Note: it is password: |- and not password:. The vertical bar means that the subsequent lines are part of a multiline string, not YAML/JSON data.

The example repository: value above is composed of:

  • gcr.io – the hostname for GCR
  • drnic-257704 – my Google Cloud project ID
  • cf-for-k8s/cf-workloads – an arbitrary path where Cloud Foundry will store all images for all applications that are deployed.

You can also generate this file by running the following command (thanks Ruben Koster for the snippet):

cat << YAML > config-values/app-registry.yaml
#@data/values
---
app_registry:
  hostname: gcr.io
  repository: gcr.io/$(gcloud config get-value project)/cf-for-k8s/cf-workloads
  username: _json_key
  password: |
$(cat tmp/gcloud-key.json | sed 's/^/    /g')
YAML

We will revisit GCR in the browser later when we’ve deployed our first application, and Cloud Foundry stores its first image in GCR.

Starting Cloud Foundry

At this point, we are inside the cf-for-k8s repository, and inside the config-values folder are three files: cf-values.yml, static-ip.yml, and app-registry.yml. Inside tmp folder is gcloud-key.json.

We are not going to use Helm, which you might be familiar with to compose YAML from values. Instead, we will use ytt. It has many nice features for building large sets of YAML documents, such as for a large Kubernetes deployment.

To build all the YAML that describes our Cloud Foundry deployment:

ytt -f config -f config-values

At the time of writing, for cf-for-k8s v0.1.0, this produces 14,000 lines of YAML. Enjoy.

You could now pipe this ytt command into your favourite “run this YAML on Kubernetes tool”.
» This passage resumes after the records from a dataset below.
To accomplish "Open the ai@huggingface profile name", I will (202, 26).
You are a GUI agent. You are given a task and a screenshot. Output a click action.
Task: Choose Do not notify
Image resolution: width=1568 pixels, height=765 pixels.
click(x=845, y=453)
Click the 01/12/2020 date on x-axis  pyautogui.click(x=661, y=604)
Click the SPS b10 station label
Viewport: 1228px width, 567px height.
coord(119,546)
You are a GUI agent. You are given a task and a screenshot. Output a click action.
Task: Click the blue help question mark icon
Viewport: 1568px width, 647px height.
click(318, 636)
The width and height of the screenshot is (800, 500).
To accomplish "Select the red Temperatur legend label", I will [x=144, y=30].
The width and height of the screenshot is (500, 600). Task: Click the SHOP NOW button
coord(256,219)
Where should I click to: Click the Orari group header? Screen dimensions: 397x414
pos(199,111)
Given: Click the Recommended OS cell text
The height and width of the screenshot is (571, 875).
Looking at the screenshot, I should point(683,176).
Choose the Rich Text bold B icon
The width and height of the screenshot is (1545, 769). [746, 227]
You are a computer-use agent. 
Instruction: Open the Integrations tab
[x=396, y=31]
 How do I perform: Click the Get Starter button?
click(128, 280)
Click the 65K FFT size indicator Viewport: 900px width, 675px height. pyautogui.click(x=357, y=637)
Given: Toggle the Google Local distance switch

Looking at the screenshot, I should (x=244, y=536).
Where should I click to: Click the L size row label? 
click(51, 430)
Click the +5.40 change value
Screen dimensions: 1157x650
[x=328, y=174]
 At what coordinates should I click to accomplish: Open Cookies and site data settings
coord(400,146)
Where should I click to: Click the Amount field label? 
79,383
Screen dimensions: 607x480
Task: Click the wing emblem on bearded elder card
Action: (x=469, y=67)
For example, kubectl apply:

ytt -f config -f config-values | kubectl apply -f -

But, let’s try another new tool kapp that will progressively show us the success almost 250 Kubernetes resources.

kapp deploy -a cf -f <(ytt -f config -f config-values)

This will produce a long list of resources to be created (since we are deploying Cloud Foundry for the first time), and conclude with a yes/no prompt:

Op:      245 create, 0 delete, 0 update, 0 noop
Wait to: 245 reconcile, 0 delete, 0 noop
Continue? [yN]:

Press y to continue.

The kapp deployment tool will then wait for all 36 CRDs to be installed, then move on to wait for 42 namespaces, cluster roles, policies, and webhooks, to be successfully installed. Then it waits for the remainder of the 166 resources to complete.

It’s quite nice to see kapp progressively show the large deployment in progress.

Accessing your Cloud Foundry for the first time

To access your Cloud Foundry you will need a few things:

  • The cf CLI which is available on the internet (please upgrade if you already have it installed)
  • The API URL for your Cloud Foundry. This is https://api.<your system domain>. For me, this is https://api.cf.drnic.starkandwayne.com.
  • The randomly generated admin secret password stored in config-values/cf-values.yml.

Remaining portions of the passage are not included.